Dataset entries
********

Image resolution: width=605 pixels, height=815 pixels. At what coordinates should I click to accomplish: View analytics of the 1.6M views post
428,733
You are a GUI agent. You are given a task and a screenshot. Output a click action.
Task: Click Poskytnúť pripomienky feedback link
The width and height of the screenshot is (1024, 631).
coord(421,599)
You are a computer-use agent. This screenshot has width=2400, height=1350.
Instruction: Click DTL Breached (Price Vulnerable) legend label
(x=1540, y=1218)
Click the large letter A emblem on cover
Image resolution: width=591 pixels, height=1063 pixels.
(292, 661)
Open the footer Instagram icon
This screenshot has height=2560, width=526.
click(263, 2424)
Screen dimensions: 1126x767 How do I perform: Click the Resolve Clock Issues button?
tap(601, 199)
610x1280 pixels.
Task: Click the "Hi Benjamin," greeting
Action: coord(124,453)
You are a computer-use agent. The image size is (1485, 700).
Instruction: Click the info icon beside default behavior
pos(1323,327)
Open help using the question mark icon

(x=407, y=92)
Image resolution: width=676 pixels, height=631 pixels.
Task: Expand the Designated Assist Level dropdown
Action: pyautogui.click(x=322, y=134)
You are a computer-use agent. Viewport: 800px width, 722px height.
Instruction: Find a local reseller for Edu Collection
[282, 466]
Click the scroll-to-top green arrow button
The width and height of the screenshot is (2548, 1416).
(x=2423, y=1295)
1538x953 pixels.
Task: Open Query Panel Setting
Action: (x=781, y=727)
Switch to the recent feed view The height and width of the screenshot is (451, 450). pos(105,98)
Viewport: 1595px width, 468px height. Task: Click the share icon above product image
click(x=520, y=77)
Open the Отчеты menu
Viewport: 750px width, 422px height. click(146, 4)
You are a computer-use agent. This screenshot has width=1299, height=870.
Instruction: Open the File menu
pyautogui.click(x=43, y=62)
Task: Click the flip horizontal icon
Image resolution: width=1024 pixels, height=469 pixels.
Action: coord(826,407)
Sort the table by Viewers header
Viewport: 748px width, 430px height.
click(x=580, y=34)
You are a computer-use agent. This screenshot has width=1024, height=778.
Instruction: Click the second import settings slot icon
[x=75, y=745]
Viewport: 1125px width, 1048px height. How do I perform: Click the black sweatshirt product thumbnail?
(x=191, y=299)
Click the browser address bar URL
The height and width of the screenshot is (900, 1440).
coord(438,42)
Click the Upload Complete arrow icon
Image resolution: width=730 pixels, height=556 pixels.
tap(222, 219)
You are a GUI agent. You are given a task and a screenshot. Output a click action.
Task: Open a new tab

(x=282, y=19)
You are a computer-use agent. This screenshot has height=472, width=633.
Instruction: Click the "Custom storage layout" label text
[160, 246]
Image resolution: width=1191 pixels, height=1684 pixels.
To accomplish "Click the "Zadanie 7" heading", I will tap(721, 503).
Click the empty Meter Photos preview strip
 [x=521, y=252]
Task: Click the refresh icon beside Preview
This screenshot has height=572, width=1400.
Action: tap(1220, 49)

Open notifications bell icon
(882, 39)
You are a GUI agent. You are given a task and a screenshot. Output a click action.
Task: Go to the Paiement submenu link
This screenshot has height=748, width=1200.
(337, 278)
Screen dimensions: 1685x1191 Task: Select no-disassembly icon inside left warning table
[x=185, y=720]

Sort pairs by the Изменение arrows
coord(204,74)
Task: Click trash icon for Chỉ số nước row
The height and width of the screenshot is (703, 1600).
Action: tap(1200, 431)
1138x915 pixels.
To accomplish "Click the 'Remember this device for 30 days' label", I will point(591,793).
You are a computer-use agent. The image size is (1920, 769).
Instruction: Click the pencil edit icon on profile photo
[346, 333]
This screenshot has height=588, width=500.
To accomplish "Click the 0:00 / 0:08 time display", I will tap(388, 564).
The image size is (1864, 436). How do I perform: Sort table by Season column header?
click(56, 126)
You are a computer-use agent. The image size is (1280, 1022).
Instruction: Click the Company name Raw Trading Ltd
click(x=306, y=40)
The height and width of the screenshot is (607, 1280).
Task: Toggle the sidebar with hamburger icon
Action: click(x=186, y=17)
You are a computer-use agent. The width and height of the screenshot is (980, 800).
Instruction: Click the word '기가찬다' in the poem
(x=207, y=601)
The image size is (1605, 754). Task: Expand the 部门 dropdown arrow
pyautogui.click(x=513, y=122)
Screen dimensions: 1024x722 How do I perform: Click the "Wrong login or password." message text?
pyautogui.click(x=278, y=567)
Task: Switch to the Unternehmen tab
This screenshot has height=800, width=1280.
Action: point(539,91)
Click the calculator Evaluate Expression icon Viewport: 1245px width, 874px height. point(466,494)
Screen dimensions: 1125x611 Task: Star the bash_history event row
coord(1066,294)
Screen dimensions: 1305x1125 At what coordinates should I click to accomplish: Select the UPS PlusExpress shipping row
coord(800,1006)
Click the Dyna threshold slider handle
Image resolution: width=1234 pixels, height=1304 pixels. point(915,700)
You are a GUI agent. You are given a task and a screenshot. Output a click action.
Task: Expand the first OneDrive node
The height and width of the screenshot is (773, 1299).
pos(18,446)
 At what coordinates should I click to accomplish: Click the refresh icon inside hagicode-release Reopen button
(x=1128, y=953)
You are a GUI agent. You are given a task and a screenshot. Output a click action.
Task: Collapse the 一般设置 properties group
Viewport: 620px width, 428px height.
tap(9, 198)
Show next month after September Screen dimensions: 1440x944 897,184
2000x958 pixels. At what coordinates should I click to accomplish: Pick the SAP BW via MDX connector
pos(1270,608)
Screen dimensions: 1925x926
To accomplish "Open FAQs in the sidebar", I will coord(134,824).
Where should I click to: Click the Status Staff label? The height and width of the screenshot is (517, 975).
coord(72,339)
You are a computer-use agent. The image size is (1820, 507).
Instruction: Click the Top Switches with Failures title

********

EXERCISE OBJECTIVE
Word for word, copy out the entries.

OUTPUT
Image resolution: width=605 pixels, height=815 pixels. At what coordinates should I click to accomplish: View analytics of the 1.6M views post
428,733
You are a GUI agent. You are given a task and a screenshot. Output a click action.
Task: Click Poskytnúť pripomienky feedback link
The width and height of the screenshot is (1024, 631).
coord(421,599)
You are a computer-use agent. This screenshot has width=2400, height=1350.
Instruction: Click DTL Breached (Price Vulnerable) legend label
(x=1540, y=1218)
Click the large letter A emblem on cover
Image resolution: width=591 pixels, height=1063 pixels.
(292, 661)
Open the footer Instagram icon
This screenshot has height=2560, width=526.
click(263, 2424)
Screen dimensions: 1126x767 How do I perform: Click the Resolve Clock Issues button?
tap(601, 199)
610x1280 pixels.
Task: Click the "Hi Benjamin," greeting
Action: coord(124,453)
You are a computer-use agent. The image size is (1485, 700).
Instruction: Click the info icon beside default behavior
pos(1323,327)
Open help using the question mark icon

(x=407, y=92)
Image resolution: width=676 pixels, height=631 pixels.
Task: Expand the Designated Assist Level dropdown
Action: pyautogui.click(x=322, y=134)
You are a computer-use agent. Viewport: 800px width, 722px height.
Instruction: Find a local reseller for Edu Collection
[282, 466]
Click the scroll-to-top green arrow button
The width and height of the screenshot is (2548, 1416).
(x=2423, y=1295)
1538x953 pixels.
Task: Open Query Panel Setting
Action: (x=781, y=727)
Switch to the recent feed view The height and width of the screenshot is (451, 450). pos(105,98)
Viewport: 1595px width, 468px height. Task: Click the share icon above product image
click(x=520, y=77)
Open the Отчеты menu
Viewport: 750px width, 422px height. click(146, 4)
You are a computer-use agent. This screenshot has width=1299, height=870.
Instruction: Open the File menu
pyautogui.click(x=43, y=62)
Task: Click the flip horizontal icon
Image resolution: width=1024 pixels, height=469 pixels.
Action: coord(826,407)
Sort the table by Viewers header
Viewport: 748px width, 430px height.
click(x=580, y=34)
You are a computer-use agent. This screenshot has width=1024, height=778.
Instruction: Click the second import settings slot icon
[x=75, y=745]
Viewport: 1125px width, 1048px height. How do I perform: Click the black sweatshirt product thumbnail?
(x=191, y=299)
Click the browser address bar URL
The height and width of the screenshot is (900, 1440).
coord(438,42)
Click the Upload Complete arrow icon
Image resolution: width=730 pixels, height=556 pixels.
tap(222, 219)
You are a GUI agent. You are given a task and a screenshot. Output a click action.
Task: Open a new tab

(x=282, y=19)
You are a computer-use agent. This screenshot has height=472, width=633.
Instruction: Click the "Custom storage layout" label text
[160, 246]
Image resolution: width=1191 pixels, height=1684 pixels.
To accomplish "Click the "Zadanie 7" heading", I will tap(721, 503).
Click the empty Meter Photos preview strip
 [x=521, y=252]
Task: Click the refresh icon beside Preview
This screenshot has height=572, width=1400.
Action: tap(1220, 49)

Open notifications bell icon
(882, 39)
You are a GUI agent. You are given a task and a screenshot. Output a click action.
Task: Go to the Paiement submenu link
This screenshot has height=748, width=1200.
(337, 278)
Screen dimensions: 1685x1191 Task: Select no-disassembly icon inside left warning table
[x=185, y=720]

Sort pairs by the Изменение arrows
coord(204,74)
Task: Click trash icon for Chỉ số nước row
The height and width of the screenshot is (703, 1600).
Action: tap(1200, 431)
1138x915 pixels.
To accomplish "Click the 'Remember this device for 30 days' label", I will point(591,793).
You are a computer-use agent. The image size is (1920, 769).
Instruction: Click the pencil edit icon on profile photo
[346, 333]
This screenshot has height=588, width=500.
To accomplish "Click the 0:00 / 0:08 time display", I will tap(388, 564).
The image size is (1864, 436). How do I perform: Sort table by Season column header?
click(56, 126)
You are a computer-use agent. The image size is (1280, 1022).
Instruction: Click the Company name Raw Trading Ltd
click(x=306, y=40)
The height and width of the screenshot is (607, 1280).
Task: Toggle the sidebar with hamburger icon
Action: click(x=186, y=17)
You are a computer-use agent. The width and height of the screenshot is (980, 800).
Instruction: Click the word '기가찬다' in the poem
(x=207, y=601)
The image size is (1605, 754). Task: Expand the 部门 dropdown arrow
pyautogui.click(x=513, y=122)
Screen dimensions: 1024x722 How do I perform: Click the "Wrong login or password." message text?
pyautogui.click(x=278, y=567)
Task: Switch to the Unternehmen tab
This screenshot has height=800, width=1280.
Action: point(539,91)
Click the calculator Evaluate Expression icon Viewport: 1245px width, 874px height. point(466,494)
Screen dimensions: 1125x611 Task: Star the bash_history event row
coord(1066,294)
Screen dimensions: 1305x1125 At what coordinates should I click to accomplish: Select the UPS PlusExpress shipping row
coord(800,1006)
Click the Dyna threshold slider handle
Image resolution: width=1234 pixels, height=1304 pixels. point(915,700)
You are a GUI agent. You are given a task and a screenshot. Output a click action.
Task: Expand the first OneDrive node
The height and width of the screenshot is (773, 1299).
pos(18,446)
 At what coordinates should I click to accomplish: Click the refresh icon inside hagicode-release Reopen button
(x=1128, y=953)
You are a GUI agent. You are given a task and a screenshot. Output a click action.
Task: Collapse the 一般设置 properties group
Viewport: 620px width, 428px height.
tap(9, 198)
Show next month after September Screen dimensions: 1440x944 897,184
2000x958 pixels. At what coordinates should I click to accomplish: Pick the SAP BW via MDX connector
pos(1270,608)
Screen dimensions: 1925x926
To accomplish "Open FAQs in the sidebar", I will coord(134,824).
Where should I click to: Click the Status Staff label? The height and width of the screenshot is (517, 975).
coord(72,339)
You are a computer-use agent. The image size is (1820, 507).
Instruction: Click the Top Switches with Failures title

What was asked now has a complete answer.